FDIC Deposit Insurance
What is the FDIC?
The Federal Deposit Insurance Corporation (FDIC) is an independent agency of the federal government. The FDIC was created in 1933 in response to the thousands of bank failures that occurred in the 1920s and early 1930s. Preserves and promotes public confidence in the U.S. financial system by insuring deposits in banks and thrift institutions for at least $250,000; by identifying, monitoring and addressing risks to the deposit insurance funds; and by limiting the effect on the economy and the financial system when a bank or thrift institution fails.
Being an FDIC member, we at Washington Business Bank help protect the funds of our depositors with FDIC Deposit Insurance. FDIC insurance is backed by the full faith and credit of the United States government.
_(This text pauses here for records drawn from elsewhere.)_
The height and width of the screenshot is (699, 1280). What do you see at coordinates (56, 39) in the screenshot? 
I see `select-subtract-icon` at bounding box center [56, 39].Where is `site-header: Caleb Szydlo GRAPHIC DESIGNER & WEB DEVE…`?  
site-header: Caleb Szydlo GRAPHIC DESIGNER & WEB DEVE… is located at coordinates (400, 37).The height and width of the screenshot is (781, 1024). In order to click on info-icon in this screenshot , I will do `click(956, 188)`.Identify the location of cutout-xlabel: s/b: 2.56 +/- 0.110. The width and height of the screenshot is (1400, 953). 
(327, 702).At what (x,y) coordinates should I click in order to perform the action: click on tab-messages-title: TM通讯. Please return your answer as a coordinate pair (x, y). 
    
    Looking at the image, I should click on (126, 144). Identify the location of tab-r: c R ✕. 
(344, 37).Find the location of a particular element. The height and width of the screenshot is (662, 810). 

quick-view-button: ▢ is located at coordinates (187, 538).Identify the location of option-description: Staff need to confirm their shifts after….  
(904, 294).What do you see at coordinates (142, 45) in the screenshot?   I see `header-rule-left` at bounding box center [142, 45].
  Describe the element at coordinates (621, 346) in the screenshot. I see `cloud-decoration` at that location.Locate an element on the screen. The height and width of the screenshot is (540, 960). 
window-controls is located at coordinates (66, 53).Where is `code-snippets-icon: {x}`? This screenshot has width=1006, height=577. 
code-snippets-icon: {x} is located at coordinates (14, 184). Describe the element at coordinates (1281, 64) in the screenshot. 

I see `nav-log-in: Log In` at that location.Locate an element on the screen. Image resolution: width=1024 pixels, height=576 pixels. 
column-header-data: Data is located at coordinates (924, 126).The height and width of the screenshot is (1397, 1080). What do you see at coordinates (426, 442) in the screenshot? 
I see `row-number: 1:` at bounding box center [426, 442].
Since the FDIC was established in 1933, no depositor has lost a penny of FDIC-insured funds.
FDIC insurance covers all deposit accounts, including:
- Checking accounts
- Savings accounts
- Money market deposit accounts
- Certificates of deposit
- FDIC insurance does not cover other financial products and services that banks may
- Offers, such as stocks, bonds, mutual funds, life insurance policies, annuities or securities.
The standard insurance amount is up to $250,000 per depositor, per insured bank, for each account ownership category.